Page text.
--- Begin ---
# Inexpensive Macro Lens



## ~myStical~ (Aug 15, 2011)

Hello guys ,
I am looking to buy a macro lens for my nikon d90 body . After doing some research I've come across the _Sigma 70-300 F4-5.6 DG APO Macro_ , which seems affordable but before i go on and purchase one I was wondering if there are any other good inexpensive macro lens I can look in to. Possibly something cheaper than the Sigma 70-300 .


----------



## MTVision (Aug 15, 2011)

Would you want a smaller lens? Nikon has a new 40mm macro that is around 260. I don't believe the 70-300 is true 1:1 macro but don't take my word on it!


----------



## Overread (Aug 15, 2011)

It's a good lens for its price point, giving decent performance whilst also having a strong close up shooting mode (marketing called macro). However it's macro is only close focusing, not true macro and this can be an important point depending on what you want to take photos of. 

for larger subjects such as flowers, the 70-300mm is an ideal option indeed. Whilst if you want smaller subjects, such as insects, then you'll want a true macro capable lens. These are more expensive, though you can get the effect (ie same magnification) more cheaply by using a set of Kenko Extension tubes between your kit lens and the camera (which will get you just over 1:1 magnification, which is what true macro lenses get).

For a real world idea this is what the 70-300mm can get at its best (0.5:1 magnificaiton)






Whilst this is what a true macro capable lens can do (1:1) or what a kit lens with extension tubes can do:






Maths bit:
1:1 means::  The size of the subject as reflected on the sensor by the lens:the size of the subject in real life. 

Extension tubes magnification calculation
length of extension tubes in mm (stated on the tubes) - divided by - focal length of the lens = magnification : 1

eg a kit lens at 50mm setting on the zoom with 50mm of extension tubes would give you:
50/50 = 1:1 (ie same as the true macro lenses).



Note kit lenses with extension tubes will have a very short distance between subject and the lens, whilst true macro lenses typically give you more distance to work with, they are of course more expensive.


----------



## MTVision (Aug 15, 2011)

Not my thread but I have a question for you Overread. Would I be better of getting the 50mm 1.8 prime lens and extension tubes OR the 40mm macro? I would like to be able to get nice macro pictures but thats not all I want to do and I have a limited budget.


----------



## chaosrealm93 (Aug 15, 2011)

40mm 2.8


----------



## Ron Evers (Aug 15, 2011)

MTVision said:


> Not my thread but I have a question for you Overread. Would I be better of getting the 50mm 1.8 prime lens and extension tubes OR the 40mm macro? I would like to be able to get nice macro pictures but thats not all I want to do and I have a limited budget.



Tough call!

Limited budget suggests the 50 & tubes.
--- End ---
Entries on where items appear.
--- Begin ---
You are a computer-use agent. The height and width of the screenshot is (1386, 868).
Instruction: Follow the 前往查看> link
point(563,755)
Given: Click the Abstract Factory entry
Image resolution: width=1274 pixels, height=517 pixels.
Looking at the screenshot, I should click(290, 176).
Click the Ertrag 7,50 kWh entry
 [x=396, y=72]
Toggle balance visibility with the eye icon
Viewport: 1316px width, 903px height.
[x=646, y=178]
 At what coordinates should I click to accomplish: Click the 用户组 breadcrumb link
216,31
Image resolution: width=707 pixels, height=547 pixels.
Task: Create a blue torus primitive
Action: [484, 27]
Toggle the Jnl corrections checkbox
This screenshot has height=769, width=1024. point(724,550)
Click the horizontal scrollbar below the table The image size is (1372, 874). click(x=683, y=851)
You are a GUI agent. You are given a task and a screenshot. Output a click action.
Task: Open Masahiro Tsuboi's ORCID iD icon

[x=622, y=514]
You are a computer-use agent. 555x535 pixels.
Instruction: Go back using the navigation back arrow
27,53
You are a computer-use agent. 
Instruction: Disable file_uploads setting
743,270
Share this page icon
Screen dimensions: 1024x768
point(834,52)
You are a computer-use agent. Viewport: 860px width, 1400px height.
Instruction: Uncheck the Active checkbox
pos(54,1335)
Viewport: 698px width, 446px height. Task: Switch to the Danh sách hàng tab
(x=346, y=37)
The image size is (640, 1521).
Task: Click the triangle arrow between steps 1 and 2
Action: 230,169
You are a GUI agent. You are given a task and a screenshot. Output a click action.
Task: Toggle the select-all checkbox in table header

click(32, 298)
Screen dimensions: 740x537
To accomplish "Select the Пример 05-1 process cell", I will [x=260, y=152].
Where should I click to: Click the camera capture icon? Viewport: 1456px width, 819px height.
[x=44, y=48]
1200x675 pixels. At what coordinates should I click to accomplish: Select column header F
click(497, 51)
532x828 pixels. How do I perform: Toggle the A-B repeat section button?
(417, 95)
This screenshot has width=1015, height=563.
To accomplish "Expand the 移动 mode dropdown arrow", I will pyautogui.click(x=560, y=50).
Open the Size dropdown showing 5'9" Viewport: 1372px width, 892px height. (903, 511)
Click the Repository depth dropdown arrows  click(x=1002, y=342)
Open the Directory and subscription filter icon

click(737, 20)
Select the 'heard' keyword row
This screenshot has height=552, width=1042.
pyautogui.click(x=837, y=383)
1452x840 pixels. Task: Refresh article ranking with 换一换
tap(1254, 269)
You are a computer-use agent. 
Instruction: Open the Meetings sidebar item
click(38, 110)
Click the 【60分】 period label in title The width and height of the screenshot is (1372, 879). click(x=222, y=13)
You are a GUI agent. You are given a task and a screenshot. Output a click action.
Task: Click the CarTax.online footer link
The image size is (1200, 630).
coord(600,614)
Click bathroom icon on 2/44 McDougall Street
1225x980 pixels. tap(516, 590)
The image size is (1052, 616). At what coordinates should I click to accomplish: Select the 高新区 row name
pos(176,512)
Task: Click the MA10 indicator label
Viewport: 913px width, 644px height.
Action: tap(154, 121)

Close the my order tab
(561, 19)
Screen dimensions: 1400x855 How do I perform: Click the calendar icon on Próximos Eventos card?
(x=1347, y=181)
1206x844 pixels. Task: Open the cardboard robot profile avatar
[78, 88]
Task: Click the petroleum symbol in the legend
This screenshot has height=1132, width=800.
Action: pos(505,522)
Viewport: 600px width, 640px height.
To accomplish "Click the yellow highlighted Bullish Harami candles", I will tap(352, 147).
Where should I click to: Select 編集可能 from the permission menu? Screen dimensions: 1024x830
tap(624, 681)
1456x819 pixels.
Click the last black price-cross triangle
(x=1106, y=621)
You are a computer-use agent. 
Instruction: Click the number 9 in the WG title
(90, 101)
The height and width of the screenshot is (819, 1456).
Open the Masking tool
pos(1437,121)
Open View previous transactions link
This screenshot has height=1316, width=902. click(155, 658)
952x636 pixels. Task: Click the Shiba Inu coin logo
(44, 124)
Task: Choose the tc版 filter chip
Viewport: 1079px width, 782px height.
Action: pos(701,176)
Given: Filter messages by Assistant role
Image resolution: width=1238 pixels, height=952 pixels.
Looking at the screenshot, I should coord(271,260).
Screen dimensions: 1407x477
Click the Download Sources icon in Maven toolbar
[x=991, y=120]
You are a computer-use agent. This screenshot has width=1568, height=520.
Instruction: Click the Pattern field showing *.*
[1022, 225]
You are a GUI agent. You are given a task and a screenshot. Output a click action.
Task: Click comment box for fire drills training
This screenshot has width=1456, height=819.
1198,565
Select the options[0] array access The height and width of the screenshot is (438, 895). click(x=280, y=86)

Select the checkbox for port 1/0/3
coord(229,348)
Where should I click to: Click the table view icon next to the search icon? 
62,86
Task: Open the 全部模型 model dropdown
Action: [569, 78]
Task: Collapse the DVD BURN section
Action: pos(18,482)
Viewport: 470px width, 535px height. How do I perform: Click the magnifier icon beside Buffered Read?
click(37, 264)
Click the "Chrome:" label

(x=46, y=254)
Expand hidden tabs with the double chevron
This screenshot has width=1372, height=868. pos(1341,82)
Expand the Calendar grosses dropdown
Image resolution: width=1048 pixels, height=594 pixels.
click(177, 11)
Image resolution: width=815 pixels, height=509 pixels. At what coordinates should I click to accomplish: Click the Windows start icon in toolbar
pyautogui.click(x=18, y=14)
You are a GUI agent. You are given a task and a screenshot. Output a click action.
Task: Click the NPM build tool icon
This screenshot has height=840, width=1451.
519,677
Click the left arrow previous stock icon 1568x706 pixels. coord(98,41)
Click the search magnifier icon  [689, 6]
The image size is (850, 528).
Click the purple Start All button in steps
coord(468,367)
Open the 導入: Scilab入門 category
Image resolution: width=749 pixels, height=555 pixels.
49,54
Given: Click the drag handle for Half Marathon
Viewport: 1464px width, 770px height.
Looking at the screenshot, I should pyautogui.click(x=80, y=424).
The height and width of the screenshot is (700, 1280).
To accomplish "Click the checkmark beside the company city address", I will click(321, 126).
--- End ---
What is asked. Resume the forum thread on inexpensive macro lenses from the point at which it stops.

Task answer.
----------



## MTVision (Aug 15, 2011)

Ron Evers said:


> MTVision said:
> 
> 
> > Not my thread but I have a question for you Overread. Would I be better of getting the 50mm 1.8 prime lens and extension tubes OR the 40mm macro? I would like to be able to get nice macro pictures but thats not all I want to do and I have a limited budget.
> ...


Limited was the wrong word. I have money to spend but I don't want to spend an outrageous amount for my first lens.  I'm new at all this and only have kit lense and I just want a better lens to work with. One that's good for portraits and can do OK macro. I was planning on buying the 50 but then I saw the 40mm micro. Not sure which was a better fit. Ive never used extension tubes or seen a picture taken with them.


----------



## ~myStical~ (Aug 15, 2011)

Overread said:


> It's a good lens for its price point, giving decent performance whilst also having a strong close up shooting mode (marketing called macro). However it's macro is only close focusing, not true macro and this can be an important point depending on what you want to take photos of.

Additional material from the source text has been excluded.